◆ **WHAT YOU WILL DO**: Reproduce every one of the records below line for line, changing nothing.

Position data for words and items

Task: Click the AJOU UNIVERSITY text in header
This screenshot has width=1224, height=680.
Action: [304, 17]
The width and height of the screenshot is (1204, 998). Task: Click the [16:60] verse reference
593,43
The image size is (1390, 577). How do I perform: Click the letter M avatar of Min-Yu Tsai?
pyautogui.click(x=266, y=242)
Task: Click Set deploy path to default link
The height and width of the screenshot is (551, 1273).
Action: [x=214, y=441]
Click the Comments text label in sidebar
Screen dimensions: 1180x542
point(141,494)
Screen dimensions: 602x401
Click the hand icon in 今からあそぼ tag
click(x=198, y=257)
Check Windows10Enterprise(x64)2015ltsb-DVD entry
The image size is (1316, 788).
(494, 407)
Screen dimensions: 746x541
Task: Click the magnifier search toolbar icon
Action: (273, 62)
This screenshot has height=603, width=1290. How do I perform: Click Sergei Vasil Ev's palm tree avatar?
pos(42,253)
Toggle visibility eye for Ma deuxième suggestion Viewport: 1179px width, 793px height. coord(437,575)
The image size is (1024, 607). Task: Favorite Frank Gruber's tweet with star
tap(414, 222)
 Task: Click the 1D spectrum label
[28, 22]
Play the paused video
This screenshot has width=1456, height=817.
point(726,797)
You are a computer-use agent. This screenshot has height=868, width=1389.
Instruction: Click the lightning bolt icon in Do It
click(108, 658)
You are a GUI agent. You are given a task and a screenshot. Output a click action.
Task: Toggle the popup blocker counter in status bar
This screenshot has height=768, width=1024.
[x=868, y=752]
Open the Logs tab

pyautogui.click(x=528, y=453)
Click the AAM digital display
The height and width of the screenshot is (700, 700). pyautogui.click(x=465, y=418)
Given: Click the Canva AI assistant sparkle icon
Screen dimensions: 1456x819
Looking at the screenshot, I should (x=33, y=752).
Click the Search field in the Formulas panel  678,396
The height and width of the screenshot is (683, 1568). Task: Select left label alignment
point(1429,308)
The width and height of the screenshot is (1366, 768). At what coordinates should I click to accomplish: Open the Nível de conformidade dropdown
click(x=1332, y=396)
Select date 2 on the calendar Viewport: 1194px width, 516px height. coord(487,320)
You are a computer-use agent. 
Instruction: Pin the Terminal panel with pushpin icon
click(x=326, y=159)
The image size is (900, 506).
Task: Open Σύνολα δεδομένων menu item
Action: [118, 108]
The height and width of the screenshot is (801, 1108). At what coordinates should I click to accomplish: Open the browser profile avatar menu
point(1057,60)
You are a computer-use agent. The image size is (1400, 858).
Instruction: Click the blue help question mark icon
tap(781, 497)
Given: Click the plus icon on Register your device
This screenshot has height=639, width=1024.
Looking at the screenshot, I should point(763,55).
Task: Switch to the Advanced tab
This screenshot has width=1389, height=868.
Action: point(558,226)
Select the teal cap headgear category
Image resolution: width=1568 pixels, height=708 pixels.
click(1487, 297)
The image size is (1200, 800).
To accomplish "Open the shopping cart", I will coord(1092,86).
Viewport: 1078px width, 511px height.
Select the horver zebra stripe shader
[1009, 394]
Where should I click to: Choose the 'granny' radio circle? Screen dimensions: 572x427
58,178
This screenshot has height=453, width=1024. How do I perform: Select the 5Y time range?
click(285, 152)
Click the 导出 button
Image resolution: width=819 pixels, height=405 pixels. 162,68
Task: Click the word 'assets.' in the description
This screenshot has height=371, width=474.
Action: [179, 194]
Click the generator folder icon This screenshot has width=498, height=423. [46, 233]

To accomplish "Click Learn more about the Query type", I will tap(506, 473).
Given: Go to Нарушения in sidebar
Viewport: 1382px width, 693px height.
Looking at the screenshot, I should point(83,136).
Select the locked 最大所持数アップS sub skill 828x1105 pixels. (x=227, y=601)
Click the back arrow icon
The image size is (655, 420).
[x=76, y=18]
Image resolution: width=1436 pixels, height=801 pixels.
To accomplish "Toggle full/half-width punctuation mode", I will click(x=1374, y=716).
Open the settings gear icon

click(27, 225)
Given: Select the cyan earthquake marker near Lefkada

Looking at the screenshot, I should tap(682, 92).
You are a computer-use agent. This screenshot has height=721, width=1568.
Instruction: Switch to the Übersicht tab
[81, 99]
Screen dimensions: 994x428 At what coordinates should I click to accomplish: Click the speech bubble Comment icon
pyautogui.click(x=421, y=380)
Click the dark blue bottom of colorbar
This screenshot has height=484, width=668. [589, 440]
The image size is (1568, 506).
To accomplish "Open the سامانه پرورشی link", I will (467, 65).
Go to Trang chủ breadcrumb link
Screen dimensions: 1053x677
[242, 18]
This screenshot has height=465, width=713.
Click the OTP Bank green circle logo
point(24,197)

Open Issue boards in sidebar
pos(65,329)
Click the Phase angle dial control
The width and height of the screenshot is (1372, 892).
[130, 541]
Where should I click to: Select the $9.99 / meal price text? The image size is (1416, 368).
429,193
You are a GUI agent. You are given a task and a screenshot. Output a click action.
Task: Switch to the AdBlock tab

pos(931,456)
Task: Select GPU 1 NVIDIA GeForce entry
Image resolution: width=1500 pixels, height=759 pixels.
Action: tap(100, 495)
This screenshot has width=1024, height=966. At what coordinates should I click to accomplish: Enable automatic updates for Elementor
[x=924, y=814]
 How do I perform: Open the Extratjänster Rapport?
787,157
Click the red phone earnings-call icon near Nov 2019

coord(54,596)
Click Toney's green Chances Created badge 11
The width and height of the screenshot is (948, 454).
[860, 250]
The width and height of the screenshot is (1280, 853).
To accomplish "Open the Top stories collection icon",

◆ **FINAL RESULT**:
Task: Click the AJOU UNIVERSITY text in header
This screenshot has width=1224, height=680.
Action: [304, 17]
The width and height of the screenshot is (1204, 998). Task: Click the [16:60] verse reference
593,43
The image size is (1390, 577). How do I perform: Click the letter M avatar of Min-Yu Tsai?
pyautogui.click(x=266, y=242)
Task: Click Set deploy path to default link
The height and width of the screenshot is (551, 1273).
Action: [x=214, y=441]
Click the Comments text label in sidebar
Screen dimensions: 1180x542
point(141,494)
Screen dimensions: 602x401
Click the hand icon in 今からあそぼ tag
click(x=198, y=257)
Check Windows10Enterprise(x64)2015ltsb-DVD entry
The image size is (1316, 788).
(494, 407)
Screen dimensions: 746x541
Task: Click the magnifier search toolbar icon
Action: (273, 62)
This screenshot has height=603, width=1290. How do I perform: Click Sergei Vasil Ev's palm tree avatar?
pos(42,253)
Toggle visibility eye for Ma deuxième suggestion Viewport: 1179px width, 793px height. coord(437,575)
The image size is (1024, 607). Task: Favorite Frank Gruber's tweet with star
tap(414, 222)
 Task: Click the 1D spectrum label
[28, 22]
Play the paused video
This screenshot has width=1456, height=817.
point(726,797)
You are a computer-use agent. This screenshot has height=868, width=1389.
Instruction: Click the lightning bolt icon in Do It
click(108, 658)
You are a GUI agent. You are given a task and a screenshot. Output a click action.
Task: Toggle the popup blocker counter in status bar
This screenshot has height=768, width=1024.
[x=868, y=752]
Open the Logs tab

pyautogui.click(x=528, y=453)
Click the AAM digital display
The height and width of the screenshot is (700, 700). pyautogui.click(x=465, y=418)
Given: Click the Canva AI assistant sparkle icon
Screen dimensions: 1456x819
Looking at the screenshot, I should (x=33, y=752).
Click the Search field in the Formulas panel  678,396
The height and width of the screenshot is (683, 1568). Task: Select left label alignment
point(1429,308)
The width and height of the screenshot is (1366, 768). At what coordinates should I click to accomplish: Open the Nível de conformidade dropdown
click(x=1332, y=396)
Select date 2 on the calendar Viewport: 1194px width, 516px height. coord(487,320)
You are a computer-use agent. 
Instruction: Pin the Terminal panel with pushpin icon
click(x=326, y=159)
The image size is (900, 506).
Task: Open Σύνολα δεδομένων menu item
Action: [118, 108]
The height and width of the screenshot is (801, 1108). At what coordinates should I click to accomplish: Open the browser profile avatar menu
point(1057,60)
You are a computer-use agent. The image size is (1400, 858).
Instruction: Click the blue help question mark icon
tap(781, 497)
Given: Click the plus icon on Register your device
This screenshot has height=639, width=1024.
Looking at the screenshot, I should point(763,55).
Task: Switch to the Advanced tab
This screenshot has width=1389, height=868.
Action: point(558,226)
Select the teal cap headgear category
Image resolution: width=1568 pixels, height=708 pixels.
click(1487, 297)
The image size is (1200, 800).
To accomplish "Open the shopping cart", I will coord(1092,86).
Viewport: 1078px width, 511px height.
Select the horver zebra stripe shader
[1009, 394]
Where should I click to: Choose the 'granny' radio circle? Screen dimensions: 572x427
58,178
This screenshot has height=453, width=1024. How do I perform: Select the 5Y time range?
click(285, 152)
Click the 导出 button
Image resolution: width=819 pixels, height=405 pixels. 162,68
Task: Click the word 'assets.' in the description
This screenshot has height=371, width=474.
Action: [179, 194]
Click the generator folder icon This screenshot has width=498, height=423. [46, 233]

To accomplish "Click Learn more about the Query type", I will tap(506, 473).
Given: Go to Нарушения in sidebar
Viewport: 1382px width, 693px height.
Looking at the screenshot, I should point(83,136).
Select the locked 最大所持数アップS sub skill 828x1105 pixels. (x=227, y=601)
Click the back arrow icon
The image size is (655, 420).
[x=76, y=18]
Image resolution: width=1436 pixels, height=801 pixels.
To accomplish "Toggle full/half-width punctuation mode", I will click(x=1374, y=716).
Open the settings gear icon

click(27, 225)
Given: Select the cyan earthquake marker near Lefkada

Looking at the screenshot, I should tap(682, 92).
You are a computer-use agent. This screenshot has height=721, width=1568.
Instruction: Switch to the Übersicht tab
[81, 99]
Screen dimensions: 994x428 At what coordinates should I click to accomplish: Click the speech bubble Comment icon
pyautogui.click(x=421, y=380)
Click the dark blue bottom of colorbar
This screenshot has height=484, width=668. [589, 440]
The image size is (1568, 506).
To accomplish "Open the سامانه پرورشی link", I will (467, 65).
Go to Trang chủ breadcrumb link
Screen dimensions: 1053x677
[242, 18]
This screenshot has height=465, width=713.
Click the OTP Bank green circle logo
point(24,197)

Open Issue boards in sidebar
pos(65,329)
Click the Phase angle dial control
The width and height of the screenshot is (1372, 892).
[130, 541]
Where should I click to: Select the $9.99 / meal price text? The image size is (1416, 368).
429,193
You are a GUI agent. You are given a task and a screenshot. Output a click action.
Task: Switch to the AdBlock tab

pos(931,456)
Task: Select GPU 1 NVIDIA GeForce entry
Image resolution: width=1500 pixels, height=759 pixels.
Action: tap(100, 495)
This screenshot has width=1024, height=966. At what coordinates should I click to accomplish: Enable automatic updates for Elementor
[x=924, y=814]
 How do I perform: Open the Extratjänster Rapport?
787,157
Click the red phone earnings-call icon near Nov 2019

coord(54,596)
Click Toney's green Chances Created badge 11
The width and height of the screenshot is (948, 454).
[860, 250]
The width and height of the screenshot is (1280, 853).
To accomplish "Open the Top stories collection icon",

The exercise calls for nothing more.